‘You have brains in your feet, you have feet in your shoes, you can steer yourself any direction you choose’
Those are the inspiring words of Dr. Seuss, his message being that if you’re equipped with the basic tools and have the necessary drive and ambition, anything’s achievable. It’s pretty difficult to believe this of the current Leeds United team, so something must be missing, right?
Well, taking a step back to reflect upon yesterday’s game at Ewood Park, you’d be hard pressed to isolate the players’ inability to put on football boots correctly as a root cause…even in Luke Varney’s case. That leaves us with a team that either lacks brains or drive; on the basis of the 90 minutes, a combination of the two seems to be the case.
It was a game where Leeds turned for up en masse in the stands, but barely at all on the pitch. For the opening half hour Leeds matched their hosts without ever imposing themselves, they had an air of expectation about them, rather than determination, as if a three game winning run almost entitled them to goals. As such, Leeds didn’t once trouble the goalkeeper in the first half hour. However, when they finally did, Jake Kean should’ve been using his hands to retrieve the ball from the back of net, as opposed employing his legs to block it from reaching its intended destination.
A long punt upfield from Lees was nodded down by Varney in the direction of McCormack, a deft flick later and Danny Pugh was clear on goal 12 yards out…some say putting the ball in the back of the net is the hardest thing to do in football – here we had Exhibit ‘A’ in the case for the prosecution. Awful, awful miss.

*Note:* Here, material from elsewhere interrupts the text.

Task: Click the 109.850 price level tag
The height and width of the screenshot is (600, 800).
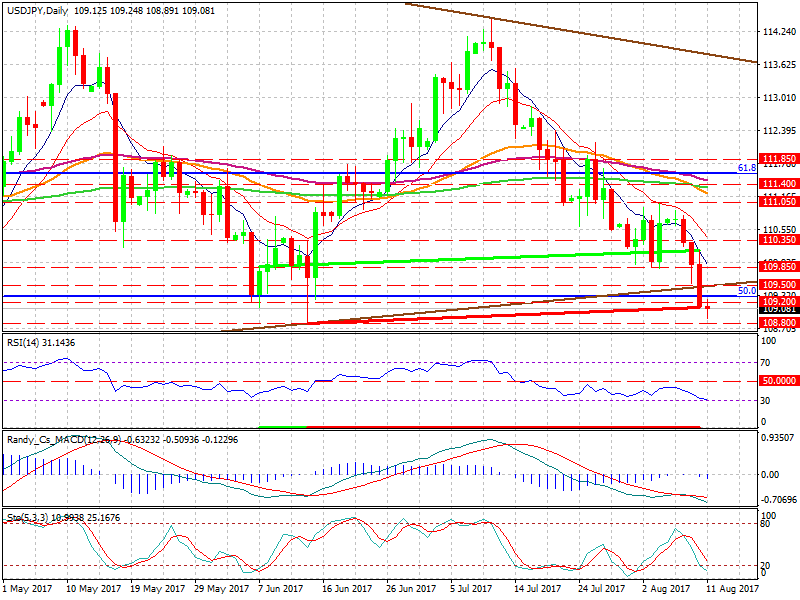Action: 778,267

And that was it! The sum total of Leeds’ attacking threat for the half. Reprieved, Blackburn stepped up the tempo and Leeds began chasing shadows. Much like the Middlesbrough game, the only functioning part of the Leeds team was the back five; while the midfield saw the enough of ball, they had little clue how to use it, the wing backs found touch rather than team mates running the channels, while the forwards found themselves shackled and frustrated.
Blackburn in contrast were becoming more fluid and Chris Taylor (yes, that Chris Taylor) was causing problems, constantly finding himself space between the Leeds midfield and defence. Both he and David Dunn stretched Paddy Kenny as an opening goal loomed ominously, in the depths of injury time it duly arrived. It came courtesy of more careless play from Leeds, Rodolph Austin found himself caught in possession when a simple pass to Peltier would’ve left Blackburn exposed in their defensive third, instead Rovers broke forward and by the time Leeds were next able to register a significant punt forward, it was having retrieved the ball from the back of the net, Tommy Spurr losing Tom Lees to drive the ball home. More set piece misery.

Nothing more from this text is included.